MORE coverage in from the AP and the Seattle Times.

 


THAT WASHINGTON

 

► From Politico — Wife of GOP megadonor to receive Presidential Medal of Freedom — Trump is set to award the Presidential Medal of Freedom — the nation’s highest civilian honor — to Mirian Adelson, the wife of one of the Republican Party’s most prominent patrons.

► From The Hill — CNN sues Trump administration over pulling Acosta press pass

 


NATIONAL

 

► In today’s Seattle Times — It’s official: Amazon says Northern Virginia, New York will get HQ2 expansion — The company’s headquarters expansion will be in Arlington County, Virginia and the Long Island City neighborhood of New York, and Nashville will get a 5,000 person satellite office. Amazon said Tuesday that it plans to staff each of the two cities with about 25,000 workers in about 4 million square feet of office space, with an option to double that square footage sometime in the future. The company’s existing Seattle headquarters employs about 45,000 people spread over 10 million square feet of office space.

► From the New Republic — Amazon scammed America’s hurting cities (by Alex Shephard) — For over a year, Amazon dangled the prize of a second headquarters, or HQ2, in front of cities across the country, and then watched as they duked it out. The result was a sort of hypercapitalist Hunger Games, in which cities and states debased themselves in the hopes of reaping tens of thousands of jobs and several billion dollars in investment. The biggest bidders promised billions in tax breaks and subsidies, while smaller municipalities resorted to more creative measures: The mayor of Stonecrest, Georgia, offered to build a town named Amazon and to anoint CEO Jeff Bezos, the richest man alive, as its king…. But their new headquarters was never destined for anywhere but the country’s most prosperous metropolitan areas.

► In the San Diego Union-Tribune — San Diego hotel workers end 35-day strike with new contract — The vote to ratify a new contract by the Westin San Diego Gaslamp hotel’s housekeepers, banquet captains, servers and other employees represented by UNITE HERE Local 30 brings to an end a 35-day strike that union members authorized in hopes of securing improved pay and benefits.

 


TODAY’S MUST-READ

 

► In the NY Times — Something happened to U.S. drug costs in the 1990s — There was a time when America approximated other wealthy countries in drug spending. But in the late 1990s, U.S. spending took off.
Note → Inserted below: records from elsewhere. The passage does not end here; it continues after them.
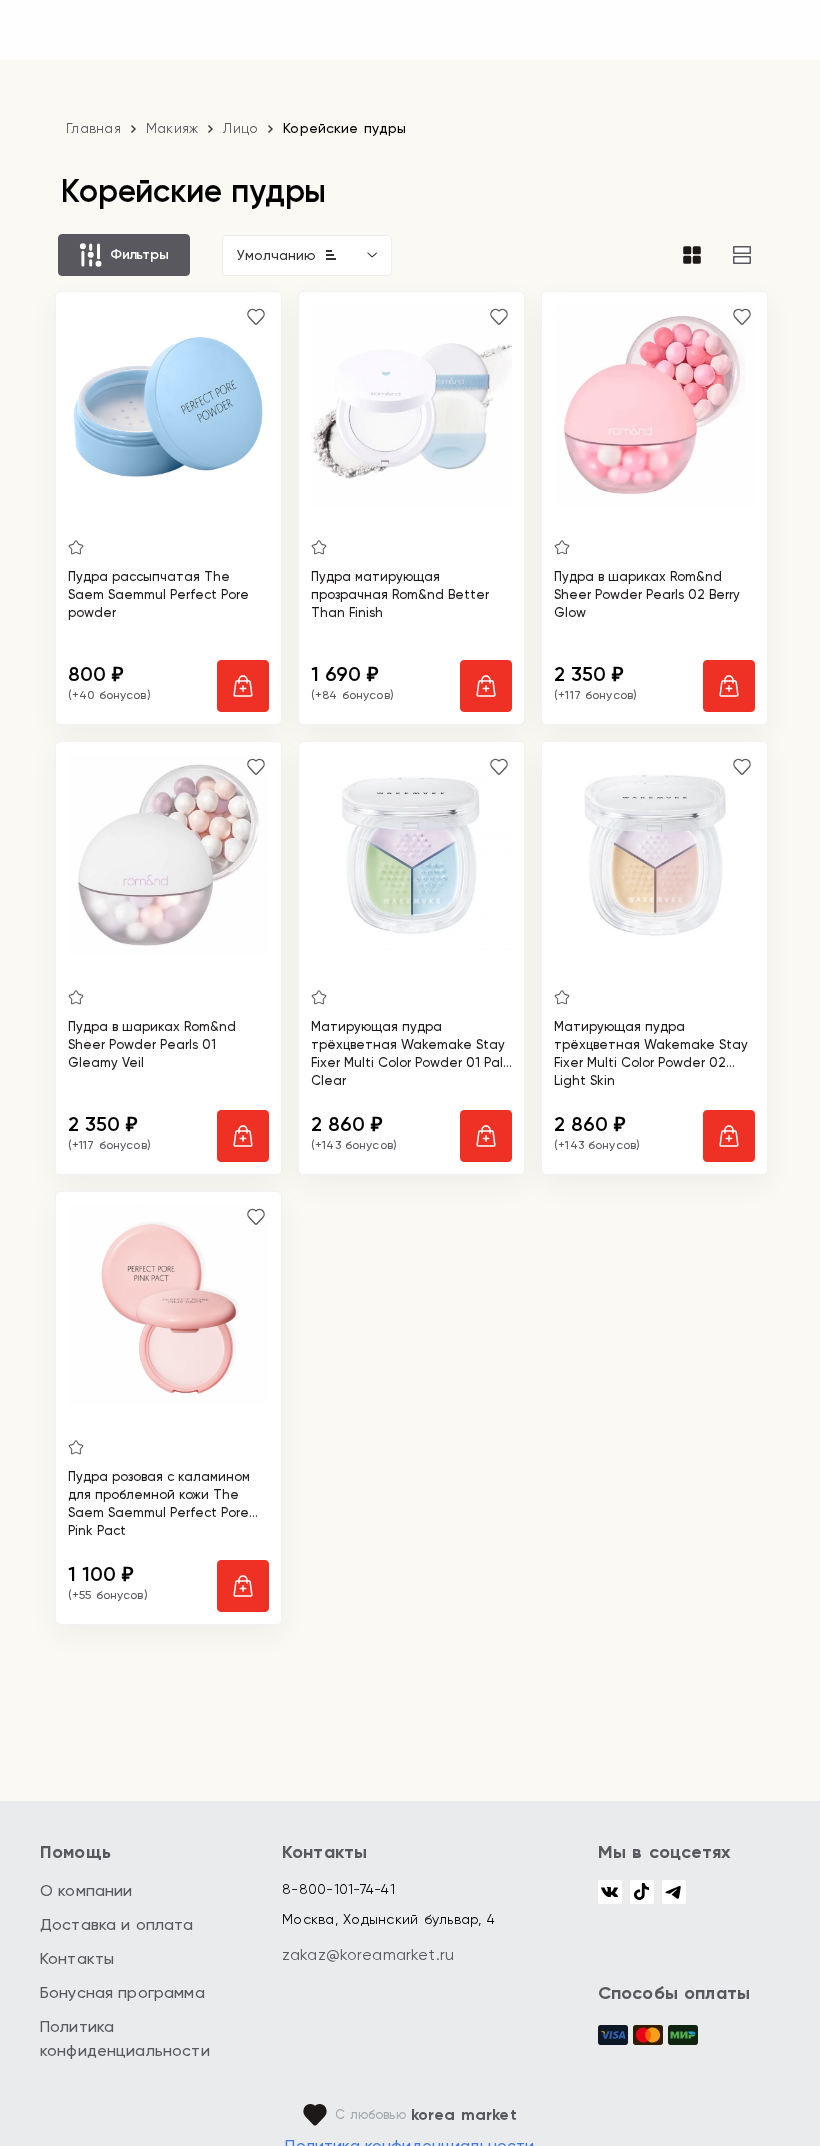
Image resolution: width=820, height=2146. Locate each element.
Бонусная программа (122, 1992)
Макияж (172, 128)
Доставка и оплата (117, 1924)
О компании (86, 1890)
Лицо (240, 128)
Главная (93, 128)
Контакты (77, 1958)
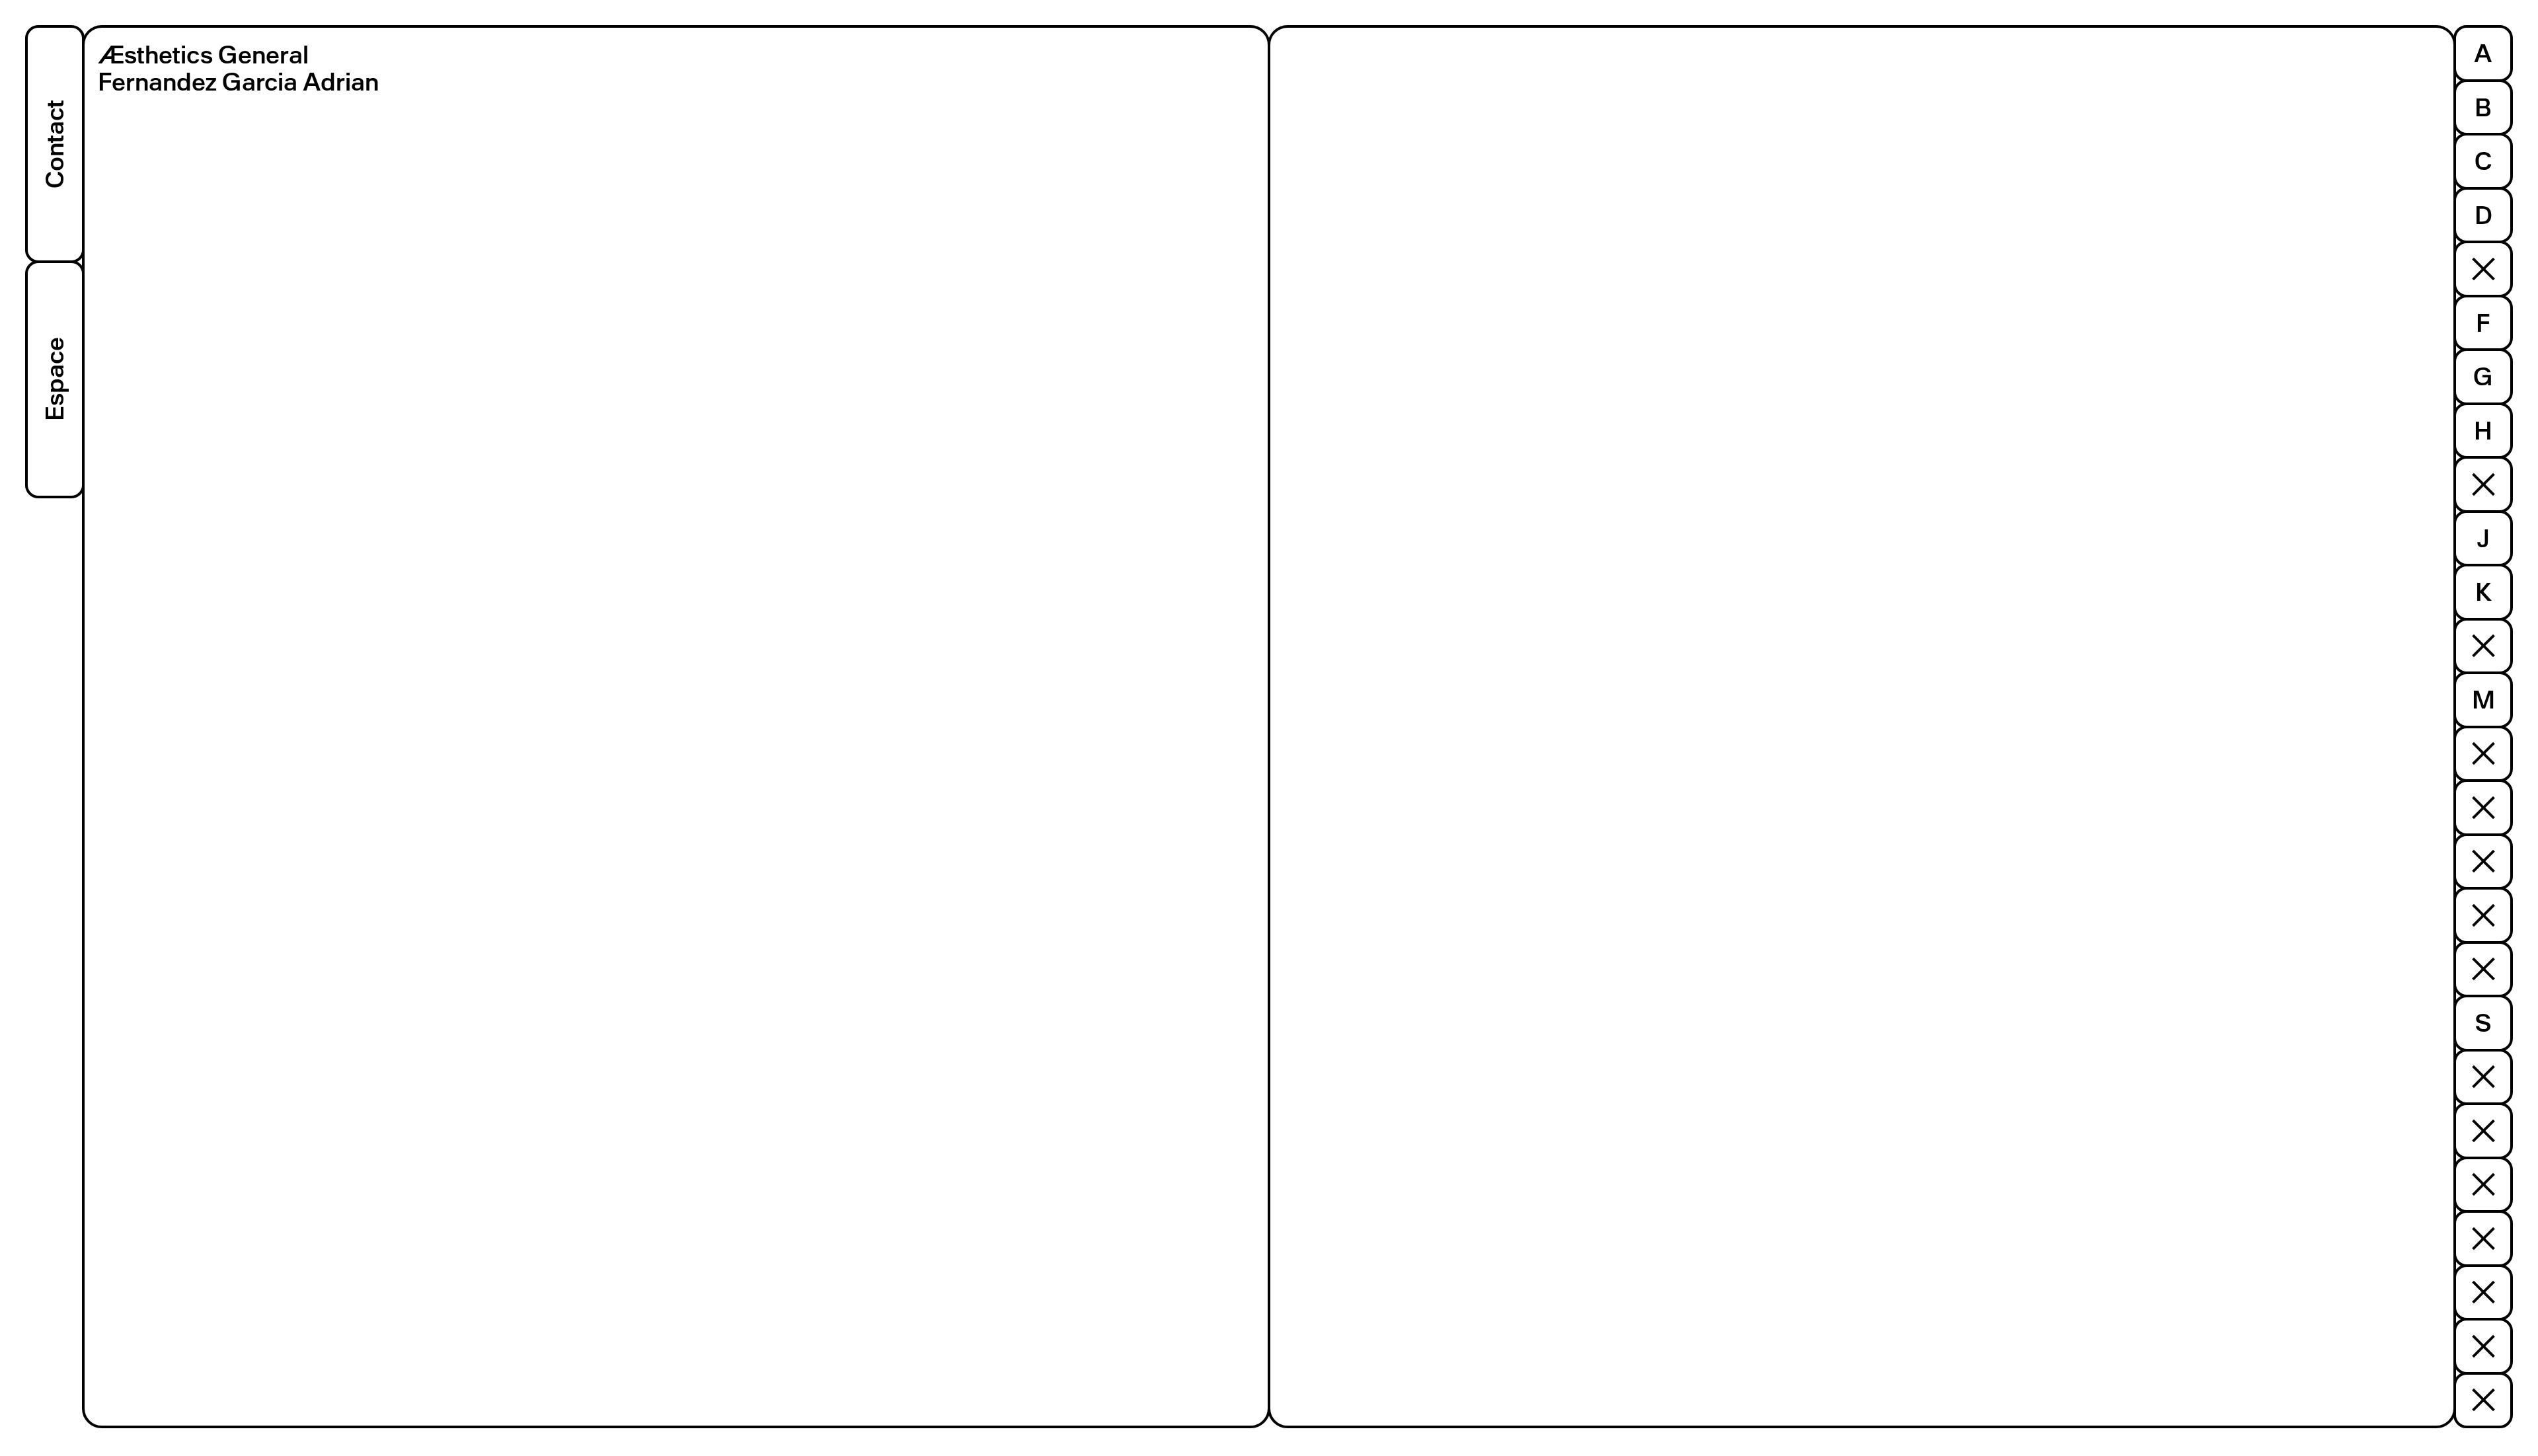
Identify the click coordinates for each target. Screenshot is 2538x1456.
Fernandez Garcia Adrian (238, 81)
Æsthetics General (203, 54)
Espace (54, 380)
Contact (54, 144)
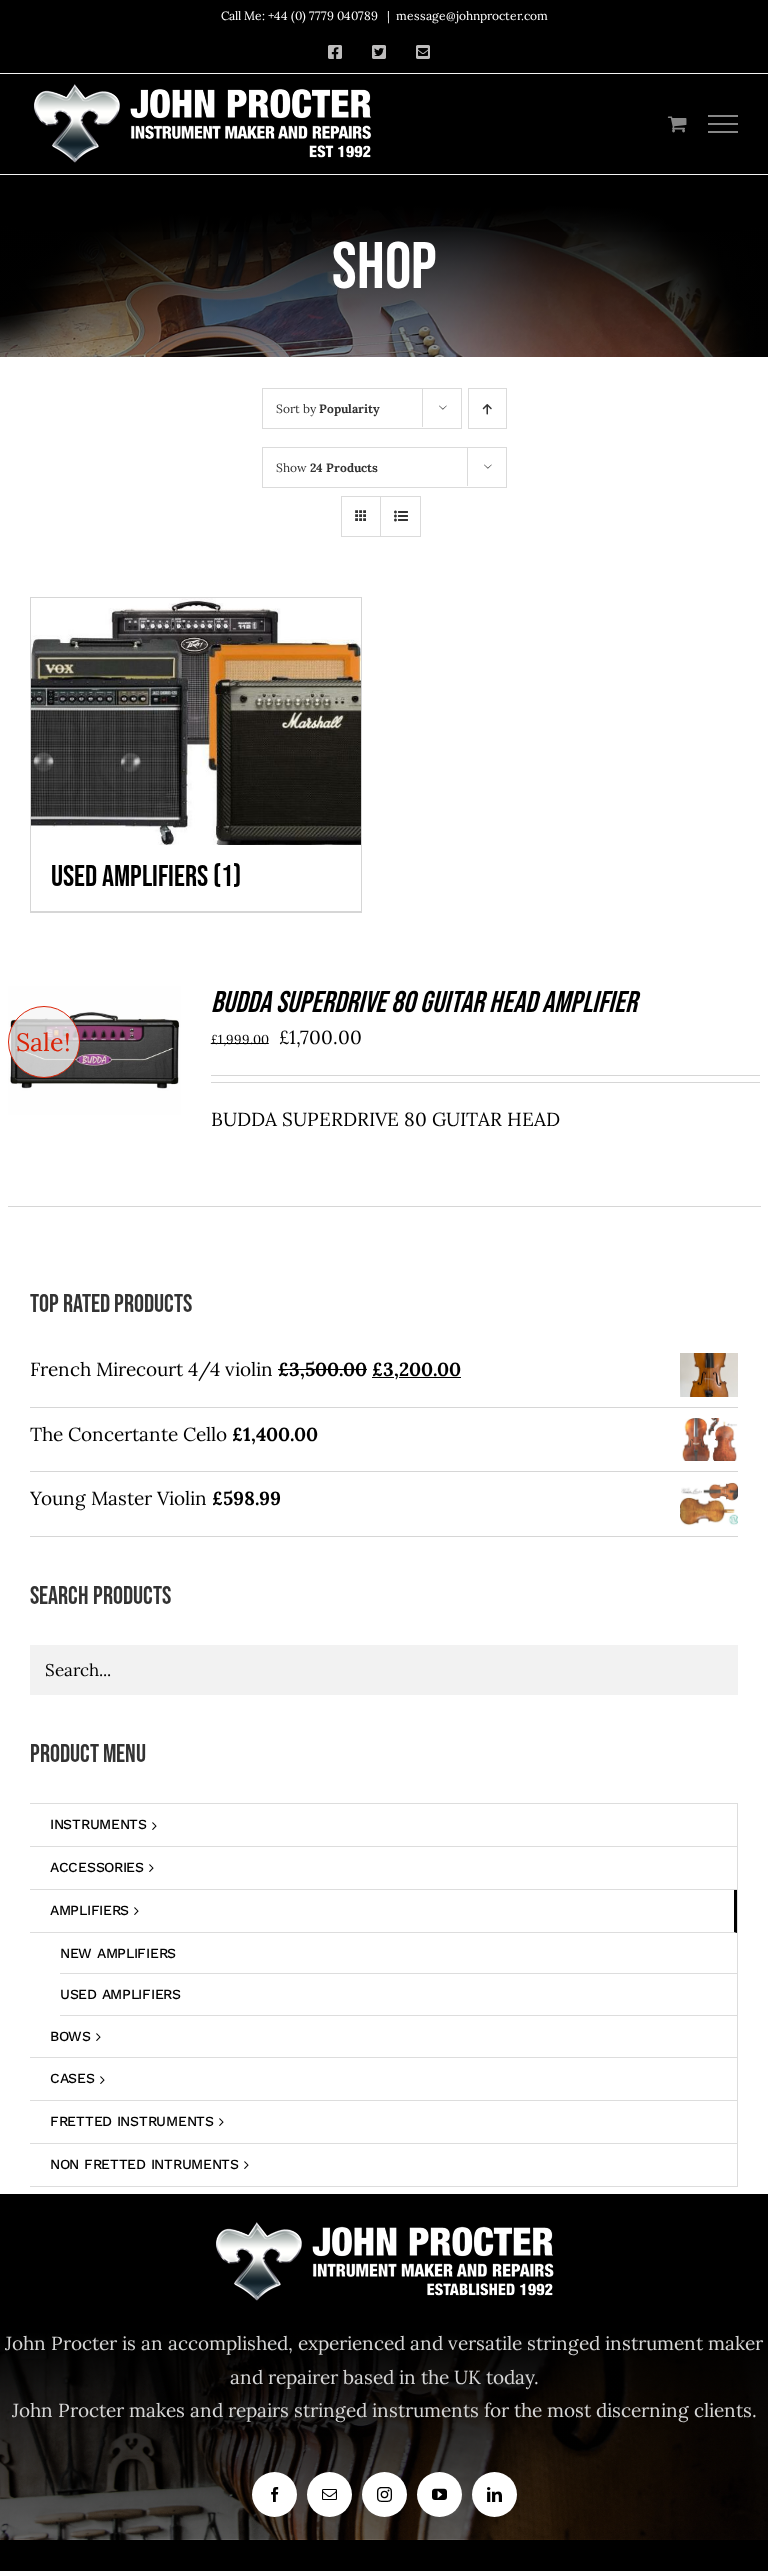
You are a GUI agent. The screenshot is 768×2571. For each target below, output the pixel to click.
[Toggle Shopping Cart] (677, 123)
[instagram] (384, 2494)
It tripled between 1997 and 2007… Several factors could be at play in America’s spending surge. One is the total amount of prescription drugs used. But Americans do not take a lot more drugs than patients in other countries, as studies document. Another potential explanation is that Americans take more expensive brand-name drugs than cheaper generics relative to their overseas counterparts. This doesn’t hold up either. We use a greater proportion of generic drugs here than most other countries. Though Americans take a lower proportion of brand-name drugs, the prices of those drugs are a lot higher than in other countries. For many drugs, U.S. prices are twice those found in Canada, for example. Prices are a lot higher for brand-name drugs in the United States because we lack the widespread policies to limit drug prices that many other countries have.